The words "condemn," "deplore," and "decry" are used repeatedly in APA resolutions.  I have counted thirty instances thus far.  These denunciations are targeted at people and policies that disagree with the APA's positions.  They diminish people who hold divergent religious and spiritual views, particularly on homosexuality and abortion.  Should a person be condemned for believing that the Boy Scouts have a moral and/or legal right to want troop leaders to be heterosexual?  Is it deplorable to oppose needle exchange programs or sex ed in public schools?  Should those who oppose abortion on religious grounds be decried?

Shrill language undermines the APA's claim to be an unbiased broker of science operating purely in the public interest.  Scientists have always disagreed on just about everything.  Ultimately, science moves forward and helps humanity through the accumulation of knowledge based on replicated proofs of plausible theories...not by name-calling.

Many of the APA's atheist/humanist positions are not just scientifically suspect, but they also presuppose that Buddhists, Hindus, Christians, Muslims, and Orthodox Jews -- in short, billions of people on the planet -- hold beliefs that have no scientific, psychological relevance, and that the teachings of theistic religions have been scientifically proven false.

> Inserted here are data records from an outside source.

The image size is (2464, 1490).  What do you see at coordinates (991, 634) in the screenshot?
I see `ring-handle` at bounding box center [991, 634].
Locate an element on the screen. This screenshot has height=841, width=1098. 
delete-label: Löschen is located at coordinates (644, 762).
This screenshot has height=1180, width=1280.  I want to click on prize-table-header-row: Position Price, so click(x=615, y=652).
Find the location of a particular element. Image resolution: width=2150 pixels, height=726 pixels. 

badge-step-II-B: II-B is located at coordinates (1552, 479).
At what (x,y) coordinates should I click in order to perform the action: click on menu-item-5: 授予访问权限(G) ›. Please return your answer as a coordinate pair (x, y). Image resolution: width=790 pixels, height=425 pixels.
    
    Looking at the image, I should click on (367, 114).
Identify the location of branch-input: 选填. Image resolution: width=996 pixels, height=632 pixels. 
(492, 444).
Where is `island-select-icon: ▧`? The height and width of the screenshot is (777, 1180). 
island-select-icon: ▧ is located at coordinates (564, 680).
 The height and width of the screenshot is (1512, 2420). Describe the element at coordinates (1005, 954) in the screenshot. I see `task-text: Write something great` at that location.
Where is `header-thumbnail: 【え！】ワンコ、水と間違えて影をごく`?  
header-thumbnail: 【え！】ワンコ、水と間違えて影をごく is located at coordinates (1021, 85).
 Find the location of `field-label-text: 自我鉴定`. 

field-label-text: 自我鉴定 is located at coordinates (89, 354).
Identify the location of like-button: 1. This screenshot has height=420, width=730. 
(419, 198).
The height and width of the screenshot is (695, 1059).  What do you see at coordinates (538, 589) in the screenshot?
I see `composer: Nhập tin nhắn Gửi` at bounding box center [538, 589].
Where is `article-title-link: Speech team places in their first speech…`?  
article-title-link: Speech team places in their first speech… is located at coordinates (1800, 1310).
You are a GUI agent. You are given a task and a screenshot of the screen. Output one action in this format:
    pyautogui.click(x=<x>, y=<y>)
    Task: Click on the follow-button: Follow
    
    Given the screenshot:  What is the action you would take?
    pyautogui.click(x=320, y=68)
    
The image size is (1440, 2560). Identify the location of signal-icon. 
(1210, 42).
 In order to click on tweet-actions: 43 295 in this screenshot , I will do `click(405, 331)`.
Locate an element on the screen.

To correct these mistakes, the APA can do several things.  It can acknowledge that many of its resolutions and policies ignore the convictions of billions of people regarding the best ways to please God in this life and to triumph with respect to experiencing afterlife.  It can acknowledge when its conclusions may be valid only in populations of people who have the same spiritual beliefs.  And it can stop pretending that fundamentally spiritual questions about the significance of life are scientifically reducible through cherry-picked data.